Don't be too scrupulous about being right all the time, sometimes if you listen very carefully, you'll hear what you need to hear, no matter what other people think they mean.

Some questions if you have time.

I'm working on a talk that I'm giving next sunday, if you have time could you answer four questions for me (here or privately)?

What are virtues that are important to you?

What are some things that you wish you did more of?

What are some things you wish you did less of?

What, if anything, inspires you towards these virtues and actions?

Thursday, February 26, 2015

"What Morally Anchors Secularists?"

"What Morally Anchors Secularists?"

I heard a similar question asked today on the radio. The commentator, Phil Zuckerman, PhD, did not have a good response queued up, at least not the way that the question was phrased and this post is my response in the vein of "should've said".

Religions, the question presupposes, are moral anchors. Rooted in a history of moral teachings, the great religions offer a center point that is removed if one no longer believes. There are a lot of responses to this about the failures of religion throughout history, and why such institutions are poor places to look for guidance in this day and age. But none of that really gets to the point: we need no such moral anchor.

There is a correlation between religion and morality, I'll grant you. But as we all know correlation does not equal causation, even if it winks and nods at it. The question implies that religion causes morality, and I think one of the things that makes secularism possible is that the opposite is true. Religion is the byproduct of human morality, not the source of it.

Homo sapiens evolved to cooperate.

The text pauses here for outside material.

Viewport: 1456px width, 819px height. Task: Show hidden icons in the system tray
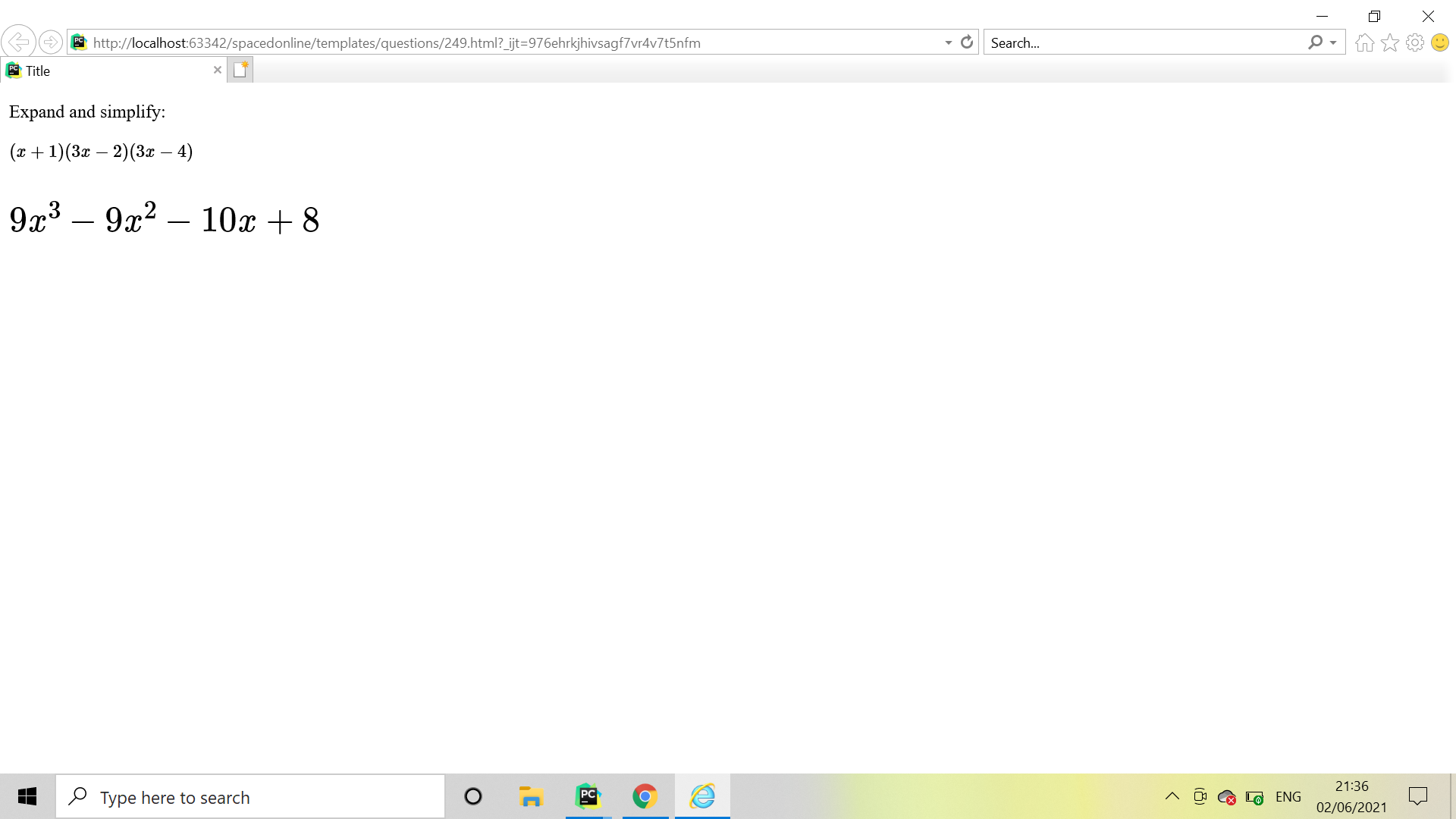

We evolved to tell explanatory stories. We evolved to feel empathy, moral outrage and to have a sense of fairness. Throughout our history we have tried to makes sense of the world around us and how we felt. We created stories that explained these things. Sometimes these stories became the seeds of religions. Our moral sensibilities created religions, not the other way around.

The reason we don't need religion in order to be good is the same reason horses don't need carts to move forward.